Given entries Start Marker
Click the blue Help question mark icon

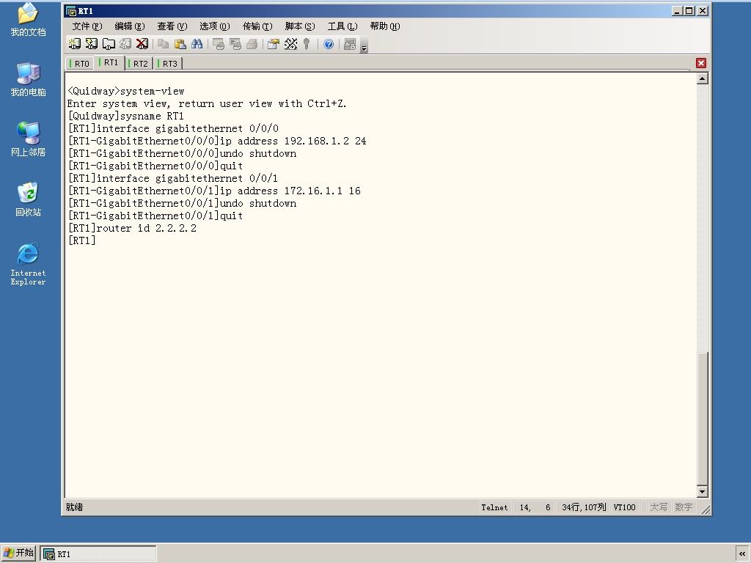(329, 44)
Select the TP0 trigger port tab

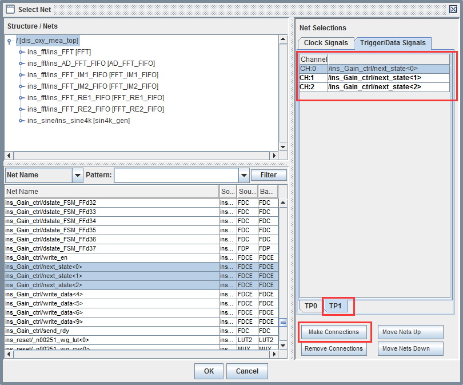coord(310,306)
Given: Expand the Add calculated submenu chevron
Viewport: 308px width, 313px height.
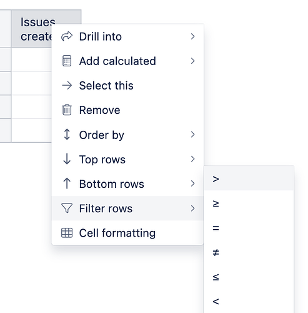Looking at the screenshot, I should pos(193,61).
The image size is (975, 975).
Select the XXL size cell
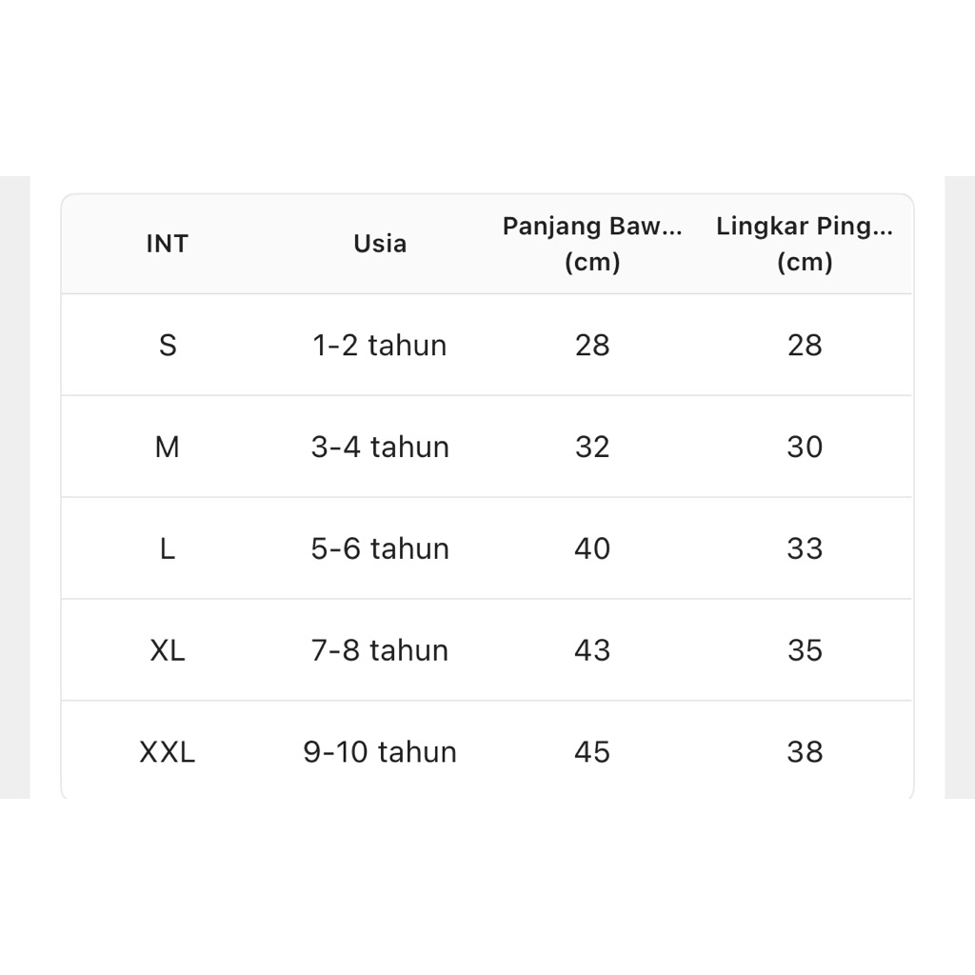click(168, 752)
Given entries End Marker
» Work to be completed: From the line with "Select the TP0 trigger port tab" through the end of the listing, write out every line exactly, leaving out the pictures.

» Answer space:
Select the TP0 trigger port tab

coord(310,306)
Given: Expand the Add calculated submenu chevron
Viewport: 308px width, 313px height.
Looking at the screenshot, I should pos(193,61).
The image size is (975, 975).
Select the XXL size cell
click(168, 752)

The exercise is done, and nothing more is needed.